*Stored records*.

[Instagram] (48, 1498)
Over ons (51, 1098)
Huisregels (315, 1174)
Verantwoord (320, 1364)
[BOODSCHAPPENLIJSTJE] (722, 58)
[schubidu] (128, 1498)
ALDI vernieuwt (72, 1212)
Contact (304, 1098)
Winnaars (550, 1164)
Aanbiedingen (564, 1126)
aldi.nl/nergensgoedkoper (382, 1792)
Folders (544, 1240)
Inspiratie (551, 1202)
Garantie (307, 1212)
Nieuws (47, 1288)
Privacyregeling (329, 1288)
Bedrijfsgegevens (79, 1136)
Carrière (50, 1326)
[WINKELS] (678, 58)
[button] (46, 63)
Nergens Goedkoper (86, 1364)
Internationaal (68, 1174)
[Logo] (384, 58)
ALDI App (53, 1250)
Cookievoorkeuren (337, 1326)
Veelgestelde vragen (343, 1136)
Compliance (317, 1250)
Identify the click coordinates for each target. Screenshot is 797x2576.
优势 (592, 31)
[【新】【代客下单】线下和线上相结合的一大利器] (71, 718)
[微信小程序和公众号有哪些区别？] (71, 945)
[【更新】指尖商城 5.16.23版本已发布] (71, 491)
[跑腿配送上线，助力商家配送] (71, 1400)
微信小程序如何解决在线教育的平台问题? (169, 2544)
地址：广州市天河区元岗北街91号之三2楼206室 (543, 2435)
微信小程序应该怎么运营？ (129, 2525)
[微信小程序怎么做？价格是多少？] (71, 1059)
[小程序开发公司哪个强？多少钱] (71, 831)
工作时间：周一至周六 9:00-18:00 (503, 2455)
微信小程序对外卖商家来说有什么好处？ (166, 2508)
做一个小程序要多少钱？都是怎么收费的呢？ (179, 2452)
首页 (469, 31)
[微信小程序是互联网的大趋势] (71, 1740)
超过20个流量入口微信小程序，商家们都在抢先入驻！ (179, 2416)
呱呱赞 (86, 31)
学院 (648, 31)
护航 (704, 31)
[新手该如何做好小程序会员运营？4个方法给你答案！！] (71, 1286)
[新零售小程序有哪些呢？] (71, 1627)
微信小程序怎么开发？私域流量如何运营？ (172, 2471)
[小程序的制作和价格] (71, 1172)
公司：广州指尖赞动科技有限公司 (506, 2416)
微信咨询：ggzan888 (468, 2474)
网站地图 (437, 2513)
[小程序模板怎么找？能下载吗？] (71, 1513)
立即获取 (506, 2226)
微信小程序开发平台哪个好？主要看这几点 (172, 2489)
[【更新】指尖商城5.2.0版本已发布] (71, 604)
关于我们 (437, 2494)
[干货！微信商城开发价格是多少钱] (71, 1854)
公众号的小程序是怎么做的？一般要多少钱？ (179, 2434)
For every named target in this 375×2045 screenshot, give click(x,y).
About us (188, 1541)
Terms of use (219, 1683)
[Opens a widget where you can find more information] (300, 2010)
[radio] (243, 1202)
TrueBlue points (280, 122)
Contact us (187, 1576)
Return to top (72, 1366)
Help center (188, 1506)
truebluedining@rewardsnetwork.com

*Task item*.
Set the data down once more, exactly as it stands.

*Completed task*.
[Instagram] (48, 1498)
Over ons (51, 1098)
Huisregels (315, 1174)
Verantwoord (320, 1364)
[BOODSCHAPPENLIJSTJE] (722, 58)
[schubidu] (128, 1498)
ALDI vernieuwt (72, 1212)
Contact (304, 1098)
Winnaars (550, 1164)
Aanbiedingen (564, 1126)
aldi.nl/nergensgoedkoper (382, 1792)
Folders (544, 1240)
Inspiratie (551, 1202)
Garantie (307, 1212)
Nieuws (47, 1288)
Privacyregeling (329, 1288)
Bedrijfsgegevens (79, 1136)
Carrière (50, 1326)
[WINKELS] (678, 58)
[button] (46, 63)
Nergens Goedkoper (86, 1364)
Internationaal (68, 1174)
[Logo] (384, 58)
ALDI App (53, 1250)
Cookievoorkeuren (337, 1326)
Veelgestelde vragen (343, 1136)
Compliance (317, 1250)
Identify the click coordinates for each target. Screenshot is 797x2576.
优势 (592, 31)
[【新】【代客下单】线下和线上相结合的一大利器] (71, 718)
[微信小程序和公众号有哪些区别？] (71, 945)
[【更新】指尖商城 5.16.23版本已发布] (71, 491)
[跑腿配送上线，助力商家配送] (71, 1400)
微信小程序如何解决在线教育的平台问题? (169, 2544)
地址：广州市天河区元岗北街91号之三2楼206室 (543, 2435)
微信小程序应该怎么运营？ (129, 2525)
[微信小程序怎么做？价格是多少？] (71, 1059)
[小程序开发公司哪个强？多少钱] (71, 831)
工作时间：周一至周六 9:00-18:00 (503, 2455)
微信小程序对外卖商家来说有什么好处？ (166, 2508)
做一个小程序要多少钱？都是怎么收费的呢？ (179, 2452)
首页 (469, 31)
[微信小程序是互联网的大趋势] (71, 1740)
超过20个流量入口微信小程序，商家们都在抢先入驻！ (179, 2416)
呱呱赞 (86, 31)
学院 (648, 31)
护航 (704, 31)
[新手该如何做好小程序会员运营？4个方法给你答案！！] (71, 1286)
[新零售小程序有哪些呢？] (71, 1627)
微信小程序怎么开发？私域流量如何运营？ (172, 2471)
[小程序的制作和价格] (71, 1172)
公司：广州指尖赞动科技有限公司 (506, 2416)
微信咨询：ggzan888 (468, 2474)
网站地图 (437, 2513)
[小程序模板怎么找？能下载吗？] (71, 1513)
立即获取 (506, 2226)
微信小程序开发平台哪个好？主要看这几点 (172, 2489)
[【更新】指尖商城5.2.0版本已发布] (71, 604)
关于我们 (437, 2494)
[干货！微信商城开发价格是多少钱] (71, 1854)
公众号的小程序是怎么做的？一般要多少钱？ (179, 2434)
For every named target in this 375×2045 screenshot, give click(x,y).
About us (188, 1541)
Terms of use (219, 1683)
[Opens a widget where you can find more information] (300, 2010)
[radio] (243, 1202)
TrueBlue points (280, 122)
Contact us (187, 1576)
Return to top (72, 1366)
Help center (188, 1506)
truebluedining@rewardsnetwork.com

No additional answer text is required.